[Collected data entries]
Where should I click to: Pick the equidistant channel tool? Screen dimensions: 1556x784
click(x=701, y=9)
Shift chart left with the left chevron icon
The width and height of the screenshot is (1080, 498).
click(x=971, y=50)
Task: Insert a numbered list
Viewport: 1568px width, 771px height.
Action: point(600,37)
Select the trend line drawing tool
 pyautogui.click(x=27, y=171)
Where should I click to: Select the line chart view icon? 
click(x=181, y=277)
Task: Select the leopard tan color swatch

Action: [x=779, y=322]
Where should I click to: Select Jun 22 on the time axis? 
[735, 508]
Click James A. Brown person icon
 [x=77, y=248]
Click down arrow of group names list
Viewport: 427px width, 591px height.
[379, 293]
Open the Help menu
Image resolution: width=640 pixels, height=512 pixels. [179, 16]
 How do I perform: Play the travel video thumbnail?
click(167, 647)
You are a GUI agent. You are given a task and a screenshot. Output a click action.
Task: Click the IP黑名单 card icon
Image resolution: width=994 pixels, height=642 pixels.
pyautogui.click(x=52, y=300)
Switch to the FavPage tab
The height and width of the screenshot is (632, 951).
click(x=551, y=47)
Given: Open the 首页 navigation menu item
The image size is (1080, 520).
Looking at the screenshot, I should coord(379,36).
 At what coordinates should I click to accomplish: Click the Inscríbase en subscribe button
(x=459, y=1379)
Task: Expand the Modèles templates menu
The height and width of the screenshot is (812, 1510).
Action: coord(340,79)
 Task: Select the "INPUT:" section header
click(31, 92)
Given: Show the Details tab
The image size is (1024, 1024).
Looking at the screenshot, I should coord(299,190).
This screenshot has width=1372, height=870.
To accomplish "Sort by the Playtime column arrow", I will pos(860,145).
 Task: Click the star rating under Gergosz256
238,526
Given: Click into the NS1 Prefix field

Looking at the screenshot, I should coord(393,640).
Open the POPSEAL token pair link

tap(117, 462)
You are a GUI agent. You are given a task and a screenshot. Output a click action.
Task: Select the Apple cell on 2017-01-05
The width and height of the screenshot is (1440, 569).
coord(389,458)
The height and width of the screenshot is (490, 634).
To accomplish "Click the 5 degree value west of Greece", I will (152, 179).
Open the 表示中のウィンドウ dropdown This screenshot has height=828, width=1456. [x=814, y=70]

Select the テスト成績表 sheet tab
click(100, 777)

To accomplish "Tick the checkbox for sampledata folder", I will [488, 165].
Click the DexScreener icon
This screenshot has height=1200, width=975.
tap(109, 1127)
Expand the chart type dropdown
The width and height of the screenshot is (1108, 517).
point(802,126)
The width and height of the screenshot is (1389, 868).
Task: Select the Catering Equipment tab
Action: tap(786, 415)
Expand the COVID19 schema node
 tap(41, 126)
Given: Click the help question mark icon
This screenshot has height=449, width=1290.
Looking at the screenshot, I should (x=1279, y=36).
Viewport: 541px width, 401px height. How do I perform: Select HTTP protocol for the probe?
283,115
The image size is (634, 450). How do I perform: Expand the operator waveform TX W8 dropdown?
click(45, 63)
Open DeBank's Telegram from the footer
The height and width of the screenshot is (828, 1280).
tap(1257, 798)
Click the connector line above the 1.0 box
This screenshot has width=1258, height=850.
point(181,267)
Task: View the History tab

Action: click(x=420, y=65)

■ What you are asked to do
Your task is to reproduce all the data exactly as shown.

■ Answer for this exercise
Where should I click to: Pick the equidistant channel tool? Screen dimensions: 1556x784
click(x=701, y=9)
Shift chart left with the left chevron icon
The width and height of the screenshot is (1080, 498).
click(x=971, y=50)
Task: Insert a numbered list
Viewport: 1568px width, 771px height.
Action: point(600,37)
Select the trend line drawing tool
 pyautogui.click(x=27, y=171)
Where should I click to: Select the line chart view icon? 
click(x=181, y=277)
Task: Select the leopard tan color swatch

Action: [x=779, y=322]
Where should I click to: Select Jun 22 on the time axis? 
[735, 508]
Click James A. Brown person icon
 [x=77, y=248]
Click down arrow of group names list
Viewport: 427px width, 591px height.
[379, 293]
Open the Help menu
Image resolution: width=640 pixels, height=512 pixels. [179, 16]
 How do I perform: Play the travel video thumbnail?
click(167, 647)
You are a GUI agent. You are given a task and a screenshot. Output a click action.
Task: Click the IP黑名单 card icon
Image resolution: width=994 pixels, height=642 pixels.
pyautogui.click(x=52, y=300)
Switch to the FavPage tab
The height and width of the screenshot is (632, 951).
click(x=551, y=47)
Given: Open the 首页 navigation menu item
The image size is (1080, 520).
Looking at the screenshot, I should coord(379,36).
 At what coordinates should I click to accomplish: Click the Inscríbase en subscribe button
(x=459, y=1379)
Task: Expand the Modèles templates menu
The height and width of the screenshot is (812, 1510).
Action: coord(340,79)
 Task: Select the "INPUT:" section header
click(31, 92)
Given: Show the Details tab
The image size is (1024, 1024).
Looking at the screenshot, I should coord(299,190).
This screenshot has width=1372, height=870.
To accomplish "Sort by the Playtime column arrow", I will pos(860,145).
 Task: Click the star rating under Gergosz256
238,526
Given: Click into the NS1 Prefix field

Looking at the screenshot, I should coord(393,640).
Open the POPSEAL token pair link

tap(117, 462)
You are a GUI agent. You are given a task and a screenshot. Output a click action.
Task: Select the Apple cell on 2017-01-05
The width and height of the screenshot is (1440, 569).
coord(389,458)
The height and width of the screenshot is (490, 634).
To accomplish "Click the 5 degree value west of Greece", I will (152, 179).
Open the 表示中のウィンドウ dropdown This screenshot has height=828, width=1456. [x=814, y=70]

Select the テスト成績表 sheet tab
click(100, 777)

To accomplish "Tick the checkbox for sampledata folder", I will [488, 165].
Click the DexScreener icon
This screenshot has height=1200, width=975.
tap(109, 1127)
Expand the chart type dropdown
The width and height of the screenshot is (1108, 517).
point(802,126)
The width and height of the screenshot is (1389, 868).
Task: Select the Catering Equipment tab
Action: tap(786, 415)
Expand the COVID19 schema node
 tap(41, 126)
Given: Click the help question mark icon
This screenshot has height=449, width=1290.
Looking at the screenshot, I should (x=1279, y=36).
Viewport: 541px width, 401px height. How do I perform: Select HTTP protocol for the probe?
283,115
The image size is (634, 450). How do I perform: Expand the operator waveform TX W8 dropdown?
click(45, 63)
Open DeBank's Telegram from the footer
The height and width of the screenshot is (828, 1280).
tap(1257, 798)
Click the connector line above the 1.0 box
This screenshot has width=1258, height=850.
point(181,267)
Task: View the History tab

Action: click(x=420, y=65)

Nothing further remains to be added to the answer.